Document text
MOSCOW, March 12 (RIA Novosti)
Argumenty i Fakty
Bolshoi Theatre to Publish Open Letter in Support of Pavel Dmitrichenko
Over 150 employees of the Bolshoi Theatre have signed an open letter in support of leading dancer Pavel Dmitrichenko who is suspected of having masterminded a mid-January acid attack on the Bolshoi’s art director Sergei Filin.
The letter is less about Dmitrichenko’s fate than it is about due process, specifically the presumption of innocence. It lashes out at the media which, the letter implies, tend to sensationalize the preliminary findings in an investigation as though all the facts had been presented.
“Strictly speaking, we’re not supporting Dmitrichenko as such. We’re concerned about the publicity and public response that could influence the investigation. Pavel is quite likely a victim in all this,” a source at the Bolshoi said, adding it was too early to draw any conclusions.
“There are too many assumptions and too few facts. We’re insisting on a public investigative commission,” the source said.
Soon after the attack in question, the police detained three suspects, including Pavel Dmitrichenko who allegedly masterminded the crime. At first he made incriminating statements but he still refused to plead guilty in court. The Bolshoi’s Director General, Anatoly Iksanov, believes that Dmitrichenko is not the real mastermind.

Material
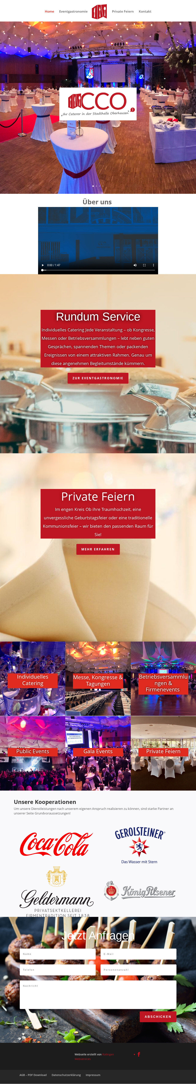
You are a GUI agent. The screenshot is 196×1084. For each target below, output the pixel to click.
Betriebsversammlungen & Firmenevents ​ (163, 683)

==

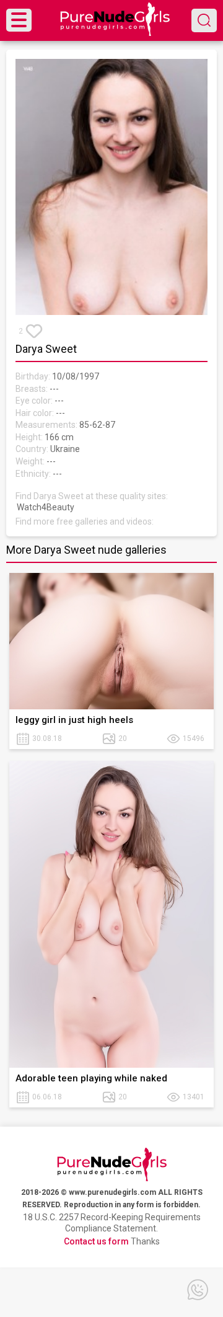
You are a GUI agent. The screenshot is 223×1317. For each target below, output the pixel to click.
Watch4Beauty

Goal
Do these statements agree with the Bolshoi article? Answer yes or no to each, and quote the article's words that decide it.
1. More than 150 Bolshoi Theatre employees signed the open letter.
2. Pavel Dmitrichenko pleaded guilty in court.
3. Anatoly Iksanov believes Dmitrichenko is the real mastermind.
This material comes from a different source than the Bolshoi article.

The output
1. Yes: "Over 150 employees of the Bolshoi Theatre have signed an open letter"
2. No: "he still refused to plead guilty in court"
3. No: "believes that Dmitrichenko is not the real mastermind"